覆冰导线舞动方程的建立及求解策略

架空导线的覆冰舞动是导致线路跳闸的重要因素，严重威胁着电力系统运行的安全性与稳定性，如何准确地描述其位移与频率的舞动规律就成为亟待解决的问题。基于拉格朗日原理建立了包括垂直、水平以及扭转的3自由度的舞动运动方程，使用模态摄动法描述导线舞动时各微元的相对位置关系，考虑到覆冰导线大幅舞动的几何非线性，使用Newmark-β法结合Newton-Raphson迭代求解覆冰导线舞动运动方程，并提出了有效的求解算法。由算例获得的舞动位移幅值及频率的数值解与实测值较为接近，从而证明了模型及算法的有效性。研究表明：覆冰导线舞动是一种以垂直运动为主的自激振动，其舞动频率十分接近于覆冰导线体系垂直振动的固有频率。在覆冰导线舞动的应变模型与气动力系数处理上有较大改进，且使用模态摄动法大大减少了计算量并提高了舞动位移的计算精度，从而为准确估计因舞动导致的线路跳闸概率计算奠定了良好的基础。

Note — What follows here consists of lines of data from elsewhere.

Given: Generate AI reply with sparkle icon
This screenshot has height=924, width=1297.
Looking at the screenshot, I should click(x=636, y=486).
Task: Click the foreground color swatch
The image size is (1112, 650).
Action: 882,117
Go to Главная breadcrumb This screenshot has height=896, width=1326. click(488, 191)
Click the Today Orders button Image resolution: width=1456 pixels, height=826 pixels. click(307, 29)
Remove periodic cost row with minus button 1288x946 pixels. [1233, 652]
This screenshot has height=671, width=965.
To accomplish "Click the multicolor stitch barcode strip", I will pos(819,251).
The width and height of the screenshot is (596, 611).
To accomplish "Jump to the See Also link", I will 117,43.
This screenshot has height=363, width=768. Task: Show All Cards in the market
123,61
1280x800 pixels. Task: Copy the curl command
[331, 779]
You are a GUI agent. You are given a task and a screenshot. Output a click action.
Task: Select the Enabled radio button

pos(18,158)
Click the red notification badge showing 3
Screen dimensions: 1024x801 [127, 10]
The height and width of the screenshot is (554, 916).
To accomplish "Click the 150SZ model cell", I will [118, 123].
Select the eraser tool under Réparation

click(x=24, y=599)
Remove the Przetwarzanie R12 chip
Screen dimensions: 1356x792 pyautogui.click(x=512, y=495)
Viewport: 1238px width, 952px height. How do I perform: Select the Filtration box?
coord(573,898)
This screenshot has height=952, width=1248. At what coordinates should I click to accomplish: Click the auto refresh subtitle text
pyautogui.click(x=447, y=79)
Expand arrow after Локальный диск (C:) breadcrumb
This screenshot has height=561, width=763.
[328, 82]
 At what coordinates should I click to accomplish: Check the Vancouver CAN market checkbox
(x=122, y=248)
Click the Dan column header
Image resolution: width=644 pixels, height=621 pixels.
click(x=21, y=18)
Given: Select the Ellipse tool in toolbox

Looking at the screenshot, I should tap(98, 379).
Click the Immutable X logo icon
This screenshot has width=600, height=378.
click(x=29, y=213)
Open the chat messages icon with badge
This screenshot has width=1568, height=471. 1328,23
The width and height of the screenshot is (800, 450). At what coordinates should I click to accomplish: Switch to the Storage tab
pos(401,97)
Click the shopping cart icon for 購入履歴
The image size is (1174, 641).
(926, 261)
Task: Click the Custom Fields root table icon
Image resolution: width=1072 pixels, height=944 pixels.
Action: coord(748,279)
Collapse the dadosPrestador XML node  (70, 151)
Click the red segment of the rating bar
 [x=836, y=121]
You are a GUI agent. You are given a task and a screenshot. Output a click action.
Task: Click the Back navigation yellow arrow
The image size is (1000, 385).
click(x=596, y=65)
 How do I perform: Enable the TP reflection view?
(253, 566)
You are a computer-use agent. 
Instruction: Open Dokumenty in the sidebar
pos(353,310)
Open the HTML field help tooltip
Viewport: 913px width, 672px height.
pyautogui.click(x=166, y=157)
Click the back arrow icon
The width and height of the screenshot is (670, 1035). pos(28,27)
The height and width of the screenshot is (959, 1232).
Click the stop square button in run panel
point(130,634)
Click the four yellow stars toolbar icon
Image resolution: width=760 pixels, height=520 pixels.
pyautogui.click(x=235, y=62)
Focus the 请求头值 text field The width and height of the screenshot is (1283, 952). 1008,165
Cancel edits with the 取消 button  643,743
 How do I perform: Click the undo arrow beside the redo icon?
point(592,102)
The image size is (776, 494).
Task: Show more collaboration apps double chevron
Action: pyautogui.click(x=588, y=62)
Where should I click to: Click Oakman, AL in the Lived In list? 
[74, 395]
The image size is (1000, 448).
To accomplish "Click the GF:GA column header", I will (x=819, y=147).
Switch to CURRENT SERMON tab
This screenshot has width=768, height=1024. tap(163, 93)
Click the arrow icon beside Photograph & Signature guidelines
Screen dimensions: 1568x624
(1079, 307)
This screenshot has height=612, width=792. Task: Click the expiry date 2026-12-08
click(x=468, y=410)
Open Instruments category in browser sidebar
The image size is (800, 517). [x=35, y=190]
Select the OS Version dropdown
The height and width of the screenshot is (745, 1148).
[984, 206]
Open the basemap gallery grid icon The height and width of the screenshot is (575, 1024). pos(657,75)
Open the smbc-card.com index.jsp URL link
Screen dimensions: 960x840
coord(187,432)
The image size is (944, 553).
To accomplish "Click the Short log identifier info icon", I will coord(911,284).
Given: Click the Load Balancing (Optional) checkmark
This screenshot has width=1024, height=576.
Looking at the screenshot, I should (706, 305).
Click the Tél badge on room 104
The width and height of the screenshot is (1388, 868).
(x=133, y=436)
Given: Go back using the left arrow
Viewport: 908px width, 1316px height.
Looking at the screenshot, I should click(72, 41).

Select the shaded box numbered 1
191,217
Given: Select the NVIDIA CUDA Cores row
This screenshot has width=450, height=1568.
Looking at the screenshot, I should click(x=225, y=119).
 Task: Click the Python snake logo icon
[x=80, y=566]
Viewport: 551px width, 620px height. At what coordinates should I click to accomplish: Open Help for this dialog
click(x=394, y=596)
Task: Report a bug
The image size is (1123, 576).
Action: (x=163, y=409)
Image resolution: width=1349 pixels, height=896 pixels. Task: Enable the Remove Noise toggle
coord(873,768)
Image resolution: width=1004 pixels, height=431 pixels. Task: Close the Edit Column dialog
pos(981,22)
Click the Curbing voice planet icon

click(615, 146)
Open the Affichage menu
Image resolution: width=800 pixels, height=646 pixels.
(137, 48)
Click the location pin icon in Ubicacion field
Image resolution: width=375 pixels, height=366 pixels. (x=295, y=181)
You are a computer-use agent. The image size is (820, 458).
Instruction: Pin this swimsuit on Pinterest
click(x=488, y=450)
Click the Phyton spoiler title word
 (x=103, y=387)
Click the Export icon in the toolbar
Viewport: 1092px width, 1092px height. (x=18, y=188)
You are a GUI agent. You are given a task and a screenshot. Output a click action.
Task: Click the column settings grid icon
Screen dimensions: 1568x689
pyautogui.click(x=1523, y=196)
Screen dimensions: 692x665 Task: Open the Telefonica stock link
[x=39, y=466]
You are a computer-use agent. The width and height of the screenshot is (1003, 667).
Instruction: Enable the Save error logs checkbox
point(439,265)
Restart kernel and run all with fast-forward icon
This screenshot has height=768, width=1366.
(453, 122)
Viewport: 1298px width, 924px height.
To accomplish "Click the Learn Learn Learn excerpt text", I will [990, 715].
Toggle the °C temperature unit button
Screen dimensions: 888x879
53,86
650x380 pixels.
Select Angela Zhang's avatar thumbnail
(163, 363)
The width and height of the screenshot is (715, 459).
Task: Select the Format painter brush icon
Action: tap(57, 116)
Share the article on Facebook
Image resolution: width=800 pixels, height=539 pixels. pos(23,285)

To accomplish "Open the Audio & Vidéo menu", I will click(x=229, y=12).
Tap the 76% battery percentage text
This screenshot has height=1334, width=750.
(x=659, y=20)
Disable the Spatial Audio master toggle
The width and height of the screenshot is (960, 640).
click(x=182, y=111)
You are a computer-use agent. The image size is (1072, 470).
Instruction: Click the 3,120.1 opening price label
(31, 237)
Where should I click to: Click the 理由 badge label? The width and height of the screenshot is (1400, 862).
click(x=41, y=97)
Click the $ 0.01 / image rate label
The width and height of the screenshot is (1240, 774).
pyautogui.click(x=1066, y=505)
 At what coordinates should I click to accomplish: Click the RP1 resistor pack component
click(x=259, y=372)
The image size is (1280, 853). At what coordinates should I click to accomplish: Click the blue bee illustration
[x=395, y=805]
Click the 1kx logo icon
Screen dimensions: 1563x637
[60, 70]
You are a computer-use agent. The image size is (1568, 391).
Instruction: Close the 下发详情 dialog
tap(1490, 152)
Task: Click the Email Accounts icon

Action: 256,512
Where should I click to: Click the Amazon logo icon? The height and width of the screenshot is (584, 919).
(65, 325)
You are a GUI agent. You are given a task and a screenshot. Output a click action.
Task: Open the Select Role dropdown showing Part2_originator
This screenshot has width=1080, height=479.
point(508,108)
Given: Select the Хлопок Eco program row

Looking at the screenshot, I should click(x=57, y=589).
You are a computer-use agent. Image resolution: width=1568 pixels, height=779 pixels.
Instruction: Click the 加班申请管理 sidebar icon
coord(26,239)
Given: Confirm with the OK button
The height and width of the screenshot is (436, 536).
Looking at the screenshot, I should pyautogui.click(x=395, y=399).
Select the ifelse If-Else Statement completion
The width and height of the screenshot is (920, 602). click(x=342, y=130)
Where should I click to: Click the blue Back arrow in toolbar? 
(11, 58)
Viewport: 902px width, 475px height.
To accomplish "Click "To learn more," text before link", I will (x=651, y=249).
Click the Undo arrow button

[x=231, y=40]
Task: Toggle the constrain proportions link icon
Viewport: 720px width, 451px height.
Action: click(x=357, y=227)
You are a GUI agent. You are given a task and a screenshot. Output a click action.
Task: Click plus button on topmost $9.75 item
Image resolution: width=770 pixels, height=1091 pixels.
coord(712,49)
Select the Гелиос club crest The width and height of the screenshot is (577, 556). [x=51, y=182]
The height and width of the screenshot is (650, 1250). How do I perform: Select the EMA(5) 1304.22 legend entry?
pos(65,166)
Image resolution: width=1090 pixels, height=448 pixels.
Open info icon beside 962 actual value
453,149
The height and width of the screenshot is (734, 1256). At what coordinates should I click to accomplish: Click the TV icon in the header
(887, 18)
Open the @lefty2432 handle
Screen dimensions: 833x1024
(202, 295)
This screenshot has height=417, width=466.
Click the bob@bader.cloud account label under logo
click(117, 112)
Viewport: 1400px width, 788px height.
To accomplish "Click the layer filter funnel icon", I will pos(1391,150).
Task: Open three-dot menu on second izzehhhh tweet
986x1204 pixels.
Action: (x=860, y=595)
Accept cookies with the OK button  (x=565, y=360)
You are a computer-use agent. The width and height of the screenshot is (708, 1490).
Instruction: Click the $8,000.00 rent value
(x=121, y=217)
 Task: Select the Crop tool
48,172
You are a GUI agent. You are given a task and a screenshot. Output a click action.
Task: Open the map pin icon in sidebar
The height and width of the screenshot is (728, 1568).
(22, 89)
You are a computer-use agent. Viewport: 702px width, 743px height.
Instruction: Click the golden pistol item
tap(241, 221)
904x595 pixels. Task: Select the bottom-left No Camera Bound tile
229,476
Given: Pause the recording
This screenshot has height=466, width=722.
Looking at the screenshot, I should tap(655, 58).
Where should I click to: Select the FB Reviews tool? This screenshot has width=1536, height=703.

Establishment and Solution Strategy of Galloping Equation of Iced Conductors

The galloping of iced overhead conductors is one of the key factors for tripping fault of transmission lines, and threatens the security and stability of power system. It is thus needed to accurately capture such conductor’s galloping characteristics as displacement and frequency for solving the galloping problems. A 3-DOF (vertical, horizontal and torsional) galloping motion equation is established based on the Lagrange principle, and the modal perturbation method is used to describe the relative positions of the infinitesimals of galloping conductors. Considering the geometric nonlinearity of iced conductor’s galloping, the galloping motion equation is solved using the Newmark-β method combined with Newton-Raphson iteration, and an effective solving algorithm is proposed. The simulated displacement amplitude and frequency of the galloping in the case study are very close to the measured ones, which proves the effectiveness of the proposed model and algorithm. It is concluded that the galloping of iced conductors is a kind of self-excited vibration with vertical motion as principal and its frequency close to the natural frequency of the vertical vibration of the iced conductor system. The strain model and aerodynamic coefficients of the iced conductor galloping were improved significantly in this paper, and the modal perturbation method greatly reduced the calculation amount and improved the calculation accuracy of the galloping displacement, thus laying a good basis for accurate estimation of the line tripping probability caused by galloping.